A limitation of this review is the heterogeneity of the data collected among all the studies. There is variability in the published literature regarding the injuries and surgical methods analyzed and the model of DOTR/DOTL used by various institutions. In addition, the studies included in this review were retrospective and the majority included a before and after design. A major disadvantage of before and after studies is that large changes can be made in processes and healthcare systems that affect outcomes, confounding the outcomes related to the specific intervention being studied [25]. As a result, there is a potential for a lack of generalizability of these findings. To account for this limitation, multiple studies have run mathematical and graphical simulations to determine situations in which a dedicated emergency operating room is advantageous.

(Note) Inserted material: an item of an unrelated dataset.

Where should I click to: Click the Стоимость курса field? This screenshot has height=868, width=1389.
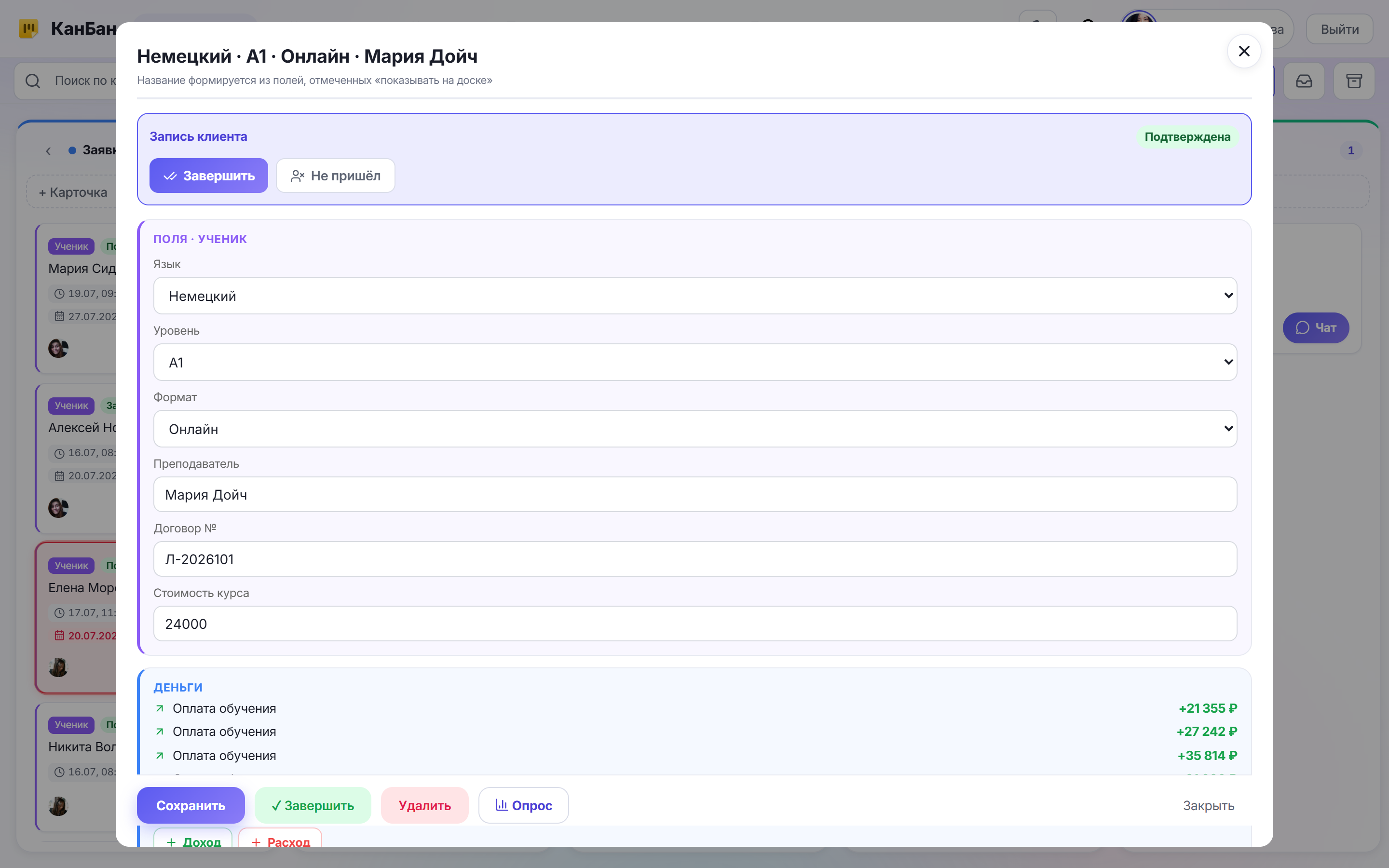(694, 624)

Importantly, these models were analyzing trauma of all specialties and often specifically excluded orthopaedic trauma [26]. Additionally, there was no distinction between emergent and urgent trauma, a foundational aspect of this review. Findings amongst these studies were split, with some favoring a dedicated room [27],[28] while others favored dividing trauma amongst elective ORs [29]. Bowers et al. developed a simulation specifically for orthopaedic trauma and found that the utilization of trauma rooms can be increased by scheduling elective cases within the “dedicated” trauma time [30]. However, this model did report any morbidity or mortality outcomes related to potential delays in delivery of trauma care.
This review suggests that DOTRs/DOTLs have favorable effects on after-hours procedures, cost, and surgical complications. There is variability among the data regarding the effect on TTS, DOS, and LOS.
There is evidence to suggest that the DOTR/DOTL is beneficial in many regards for the orthopaedic patient, the orthopaedic surgeon, and in cost savings for the hospital. However, more research must be done to study the effects of the DOTR/DOTL on scheduling for other surgical specialties.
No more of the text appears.